Beginning with the line that holds "Screen dimensions: 1376x576" in the data below, give again every line through the one that holds "Click the person", exactly as written.

▸ **EXTRACTED RECORDS**:
○ ○ ○ ○ ○ ○ ○

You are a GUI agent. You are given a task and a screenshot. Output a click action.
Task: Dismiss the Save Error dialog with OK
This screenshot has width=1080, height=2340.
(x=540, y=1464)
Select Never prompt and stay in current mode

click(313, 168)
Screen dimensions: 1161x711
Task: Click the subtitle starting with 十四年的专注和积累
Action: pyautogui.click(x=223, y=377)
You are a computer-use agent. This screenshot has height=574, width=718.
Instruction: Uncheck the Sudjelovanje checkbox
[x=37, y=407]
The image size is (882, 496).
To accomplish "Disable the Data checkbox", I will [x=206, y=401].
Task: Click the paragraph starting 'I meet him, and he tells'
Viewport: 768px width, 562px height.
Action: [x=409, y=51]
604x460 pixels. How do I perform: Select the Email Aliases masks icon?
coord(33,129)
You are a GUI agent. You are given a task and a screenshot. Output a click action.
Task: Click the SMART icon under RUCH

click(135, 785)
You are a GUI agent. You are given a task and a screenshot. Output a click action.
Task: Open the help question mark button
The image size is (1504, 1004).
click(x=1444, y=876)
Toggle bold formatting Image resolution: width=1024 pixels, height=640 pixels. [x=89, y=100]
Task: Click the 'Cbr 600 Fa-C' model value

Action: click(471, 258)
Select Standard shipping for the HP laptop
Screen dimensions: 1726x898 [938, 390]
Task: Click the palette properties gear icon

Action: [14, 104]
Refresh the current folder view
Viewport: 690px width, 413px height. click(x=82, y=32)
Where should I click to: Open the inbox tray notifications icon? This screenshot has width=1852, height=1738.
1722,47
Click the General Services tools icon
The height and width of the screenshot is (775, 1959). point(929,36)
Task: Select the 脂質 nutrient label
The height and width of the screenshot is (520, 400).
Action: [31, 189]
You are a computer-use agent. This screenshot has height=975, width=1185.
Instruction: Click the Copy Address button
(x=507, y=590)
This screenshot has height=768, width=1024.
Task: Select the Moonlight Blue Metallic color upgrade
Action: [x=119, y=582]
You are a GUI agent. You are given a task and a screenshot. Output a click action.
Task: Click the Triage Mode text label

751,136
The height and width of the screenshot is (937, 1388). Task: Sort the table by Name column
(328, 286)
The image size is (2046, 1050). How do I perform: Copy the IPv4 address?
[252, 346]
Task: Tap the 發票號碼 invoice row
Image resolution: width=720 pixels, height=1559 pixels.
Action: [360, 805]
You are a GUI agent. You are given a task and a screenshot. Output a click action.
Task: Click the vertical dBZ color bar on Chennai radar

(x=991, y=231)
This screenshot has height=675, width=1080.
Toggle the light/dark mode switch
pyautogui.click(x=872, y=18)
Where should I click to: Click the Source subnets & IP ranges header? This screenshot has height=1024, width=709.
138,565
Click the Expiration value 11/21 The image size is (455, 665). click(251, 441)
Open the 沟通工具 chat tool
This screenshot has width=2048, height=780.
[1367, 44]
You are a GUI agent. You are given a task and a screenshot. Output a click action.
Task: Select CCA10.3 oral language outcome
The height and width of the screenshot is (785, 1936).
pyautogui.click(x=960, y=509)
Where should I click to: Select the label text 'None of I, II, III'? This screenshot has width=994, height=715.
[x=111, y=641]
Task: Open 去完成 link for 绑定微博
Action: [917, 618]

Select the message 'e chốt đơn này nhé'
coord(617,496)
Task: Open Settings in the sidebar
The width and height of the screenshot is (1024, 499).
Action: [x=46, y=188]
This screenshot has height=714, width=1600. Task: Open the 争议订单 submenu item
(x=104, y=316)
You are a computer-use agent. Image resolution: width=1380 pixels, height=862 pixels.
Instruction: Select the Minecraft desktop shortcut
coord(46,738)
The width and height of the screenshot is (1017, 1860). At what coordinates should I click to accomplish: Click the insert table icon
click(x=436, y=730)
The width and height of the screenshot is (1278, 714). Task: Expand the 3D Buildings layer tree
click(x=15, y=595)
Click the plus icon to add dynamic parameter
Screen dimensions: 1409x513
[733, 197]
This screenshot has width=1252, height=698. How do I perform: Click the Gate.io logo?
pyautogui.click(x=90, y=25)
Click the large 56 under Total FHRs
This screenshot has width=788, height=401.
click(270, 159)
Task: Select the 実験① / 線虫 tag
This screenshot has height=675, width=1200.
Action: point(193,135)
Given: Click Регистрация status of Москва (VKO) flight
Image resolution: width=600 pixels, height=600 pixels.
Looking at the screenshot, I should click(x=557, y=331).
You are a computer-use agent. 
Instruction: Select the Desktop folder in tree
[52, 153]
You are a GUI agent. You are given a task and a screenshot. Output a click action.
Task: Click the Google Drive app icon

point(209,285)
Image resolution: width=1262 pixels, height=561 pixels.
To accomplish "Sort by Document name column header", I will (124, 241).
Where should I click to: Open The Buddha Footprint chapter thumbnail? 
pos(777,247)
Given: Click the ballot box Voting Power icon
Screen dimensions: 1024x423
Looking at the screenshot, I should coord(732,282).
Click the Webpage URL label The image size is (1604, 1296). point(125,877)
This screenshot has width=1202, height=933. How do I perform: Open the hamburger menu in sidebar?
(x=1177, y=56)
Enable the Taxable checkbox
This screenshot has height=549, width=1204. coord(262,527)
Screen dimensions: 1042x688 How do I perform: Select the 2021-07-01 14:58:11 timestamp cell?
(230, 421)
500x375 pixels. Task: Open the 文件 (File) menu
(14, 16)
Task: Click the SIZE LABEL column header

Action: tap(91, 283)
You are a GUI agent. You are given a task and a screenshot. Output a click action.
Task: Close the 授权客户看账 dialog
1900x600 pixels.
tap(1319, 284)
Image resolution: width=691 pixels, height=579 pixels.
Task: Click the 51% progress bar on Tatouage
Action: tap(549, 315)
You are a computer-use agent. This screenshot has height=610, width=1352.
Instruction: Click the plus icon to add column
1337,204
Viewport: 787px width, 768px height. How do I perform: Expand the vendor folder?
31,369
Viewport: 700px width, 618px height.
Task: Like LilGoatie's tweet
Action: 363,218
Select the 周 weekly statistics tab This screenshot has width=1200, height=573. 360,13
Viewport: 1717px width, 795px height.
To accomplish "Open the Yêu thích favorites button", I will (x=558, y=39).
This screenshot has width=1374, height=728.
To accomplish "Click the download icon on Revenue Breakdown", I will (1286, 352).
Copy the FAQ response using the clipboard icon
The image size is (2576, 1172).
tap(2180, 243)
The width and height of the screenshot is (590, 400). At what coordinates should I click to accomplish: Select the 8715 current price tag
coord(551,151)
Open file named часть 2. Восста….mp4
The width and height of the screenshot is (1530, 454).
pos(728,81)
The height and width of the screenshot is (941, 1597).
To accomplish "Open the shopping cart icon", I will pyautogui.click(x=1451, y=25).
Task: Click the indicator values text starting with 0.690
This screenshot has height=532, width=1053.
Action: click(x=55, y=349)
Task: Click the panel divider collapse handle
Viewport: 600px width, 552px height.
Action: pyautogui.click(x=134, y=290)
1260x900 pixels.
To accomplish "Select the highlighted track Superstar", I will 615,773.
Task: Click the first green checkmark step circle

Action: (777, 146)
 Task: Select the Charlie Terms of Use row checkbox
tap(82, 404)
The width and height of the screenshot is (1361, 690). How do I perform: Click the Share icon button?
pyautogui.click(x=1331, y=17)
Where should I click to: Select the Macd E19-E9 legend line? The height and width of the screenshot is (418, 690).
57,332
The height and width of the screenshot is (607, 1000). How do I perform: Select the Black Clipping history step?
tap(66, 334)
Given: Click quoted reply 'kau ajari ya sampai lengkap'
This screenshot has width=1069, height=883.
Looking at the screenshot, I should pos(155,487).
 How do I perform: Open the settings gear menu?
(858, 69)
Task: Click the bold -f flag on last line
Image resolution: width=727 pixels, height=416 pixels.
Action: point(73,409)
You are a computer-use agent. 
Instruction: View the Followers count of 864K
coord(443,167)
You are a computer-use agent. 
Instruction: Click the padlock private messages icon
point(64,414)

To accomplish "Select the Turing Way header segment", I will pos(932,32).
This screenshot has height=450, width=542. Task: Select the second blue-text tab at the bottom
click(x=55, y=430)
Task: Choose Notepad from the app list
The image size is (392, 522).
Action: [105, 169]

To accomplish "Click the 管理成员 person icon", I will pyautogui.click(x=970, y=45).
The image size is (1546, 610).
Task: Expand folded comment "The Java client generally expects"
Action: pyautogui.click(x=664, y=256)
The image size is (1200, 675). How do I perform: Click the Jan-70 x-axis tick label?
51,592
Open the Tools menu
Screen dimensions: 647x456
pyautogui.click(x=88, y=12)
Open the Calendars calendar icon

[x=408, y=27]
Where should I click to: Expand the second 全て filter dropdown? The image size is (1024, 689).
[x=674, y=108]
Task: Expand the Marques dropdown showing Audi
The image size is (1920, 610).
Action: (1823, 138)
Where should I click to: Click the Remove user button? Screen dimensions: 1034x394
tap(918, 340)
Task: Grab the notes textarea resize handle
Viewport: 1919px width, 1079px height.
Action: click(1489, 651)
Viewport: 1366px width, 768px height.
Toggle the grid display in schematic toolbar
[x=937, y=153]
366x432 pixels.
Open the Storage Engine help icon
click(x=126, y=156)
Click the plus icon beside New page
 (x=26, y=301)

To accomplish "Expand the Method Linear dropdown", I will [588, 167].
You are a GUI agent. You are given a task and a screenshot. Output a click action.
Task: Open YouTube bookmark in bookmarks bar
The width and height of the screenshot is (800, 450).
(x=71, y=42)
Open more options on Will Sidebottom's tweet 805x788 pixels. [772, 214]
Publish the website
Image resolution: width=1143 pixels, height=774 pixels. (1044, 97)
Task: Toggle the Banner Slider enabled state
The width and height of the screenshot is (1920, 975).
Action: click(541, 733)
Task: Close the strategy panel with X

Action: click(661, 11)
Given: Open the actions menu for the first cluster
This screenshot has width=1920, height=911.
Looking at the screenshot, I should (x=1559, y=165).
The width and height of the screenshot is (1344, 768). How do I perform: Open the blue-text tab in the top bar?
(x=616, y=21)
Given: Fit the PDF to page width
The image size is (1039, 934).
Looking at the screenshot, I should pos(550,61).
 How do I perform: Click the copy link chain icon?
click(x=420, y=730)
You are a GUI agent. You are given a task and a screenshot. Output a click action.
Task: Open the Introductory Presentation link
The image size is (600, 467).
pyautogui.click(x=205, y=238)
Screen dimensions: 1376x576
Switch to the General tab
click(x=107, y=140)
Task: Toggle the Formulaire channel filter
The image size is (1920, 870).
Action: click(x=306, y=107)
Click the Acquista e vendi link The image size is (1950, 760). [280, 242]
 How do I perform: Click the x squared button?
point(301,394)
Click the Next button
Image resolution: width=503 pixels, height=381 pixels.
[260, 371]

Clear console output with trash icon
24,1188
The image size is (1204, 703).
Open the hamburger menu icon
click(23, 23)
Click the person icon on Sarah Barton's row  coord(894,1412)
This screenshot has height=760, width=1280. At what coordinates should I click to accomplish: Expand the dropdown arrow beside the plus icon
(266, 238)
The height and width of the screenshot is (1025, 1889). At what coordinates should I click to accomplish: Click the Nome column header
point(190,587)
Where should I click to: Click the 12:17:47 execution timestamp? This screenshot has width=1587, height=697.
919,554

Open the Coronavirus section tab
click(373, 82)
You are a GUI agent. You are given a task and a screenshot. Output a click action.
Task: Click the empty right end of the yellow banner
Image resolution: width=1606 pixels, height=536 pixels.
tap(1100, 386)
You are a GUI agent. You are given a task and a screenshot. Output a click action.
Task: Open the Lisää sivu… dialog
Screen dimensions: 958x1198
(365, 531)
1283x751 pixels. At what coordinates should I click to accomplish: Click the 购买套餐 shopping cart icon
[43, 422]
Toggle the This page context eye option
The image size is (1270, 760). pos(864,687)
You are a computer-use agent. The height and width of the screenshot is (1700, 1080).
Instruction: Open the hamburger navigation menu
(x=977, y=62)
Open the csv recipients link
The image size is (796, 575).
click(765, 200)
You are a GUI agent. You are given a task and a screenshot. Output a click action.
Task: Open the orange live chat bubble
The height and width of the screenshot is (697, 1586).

○ ○ ○ ○ ○ ○ ○

▸ **EXERCISE OUTPUT**:
Screen dimensions: 1376x576
Switch to the General tab
click(x=107, y=140)
Task: Toggle the Formulaire channel filter
The image size is (1920, 870).
Action: click(x=306, y=107)
Click the Acquista e vendi link The image size is (1950, 760). [280, 242]
 How do I perform: Click the x squared button?
point(301,394)
Click the Next button
Image resolution: width=503 pixels, height=381 pixels.
[260, 371]

Clear console output with trash icon
24,1188
The image size is (1204, 703).
Open the hamburger menu icon
click(23, 23)
Click the person icon on Sarah Barton's row  coord(894,1412)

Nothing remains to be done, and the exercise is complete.